Developing Species-Driven Conservation Tourism: Great Apes in Rwanda, Uganda and DR Congo.
Only two populations of the iconic Mountain Gorilla remain. Each of the tourism initiatives developed by Conservation Capital is focused on one of those populations: Sabinyo Silverback Lodge in the Parc National des Volcans in Rwanda, and Clouds in the Bwindi Impenetrable Forest National Park in Uganda. Habitat loss, poaching, disease and war have rendered these magnificent animals critically endangered. However, recent conservation efforts have been successful with overall populations growing over the last decade and these kinds of tourism intervention being widely acknowledged to have played a critical and positive role. Conservation Capital is also developing a conservation tourism strategy with WWF focused on the Bonobo population near Malebo in DRC.
Our Role: Both the existing lodges are wholly owned by their host local communities - through collective trust vehicles we designed on their behalf. Working with the International Gorilla Conservation Programme (IGCP), we managed a tendering process to secure private sector operating partners for each of these vehicles before negotiating and executing the development, operating and financing contracts that would underpin these partnerships. We structured a total is US$ 2.4 million to develop both facilities which in the case of Sabinyo included a US$250,000 commercial development loan from a private investor – one of the first cases of a commercial loan ever being taken out by a local community in a conservation enterprise development context. The loan – which was structured at 0% interest but with rights to an escalating revenue based royalty was repaid in less than 5 years and generated an IRR of > 20%.

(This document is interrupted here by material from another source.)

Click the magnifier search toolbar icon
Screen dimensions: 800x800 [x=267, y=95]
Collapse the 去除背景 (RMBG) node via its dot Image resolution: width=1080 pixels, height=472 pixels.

Outcomes: Since they opened in 2007, both these lodges have enjoyed considerable commercial success yielding significant returns to each of their host local communities – collectively more than US$ 2.5 million in less than 10 years, which has funded an impressive array of health, education, infrastructure and economic empowerment projects. The lodges also generate important revenues for the national protected area authorities responsible for these gorilla habitats and have played a further role in educating the wider world on the plight of the mountain gorilla. Our new project with WWF in the DRC will target similar outcomes for the Bonobo.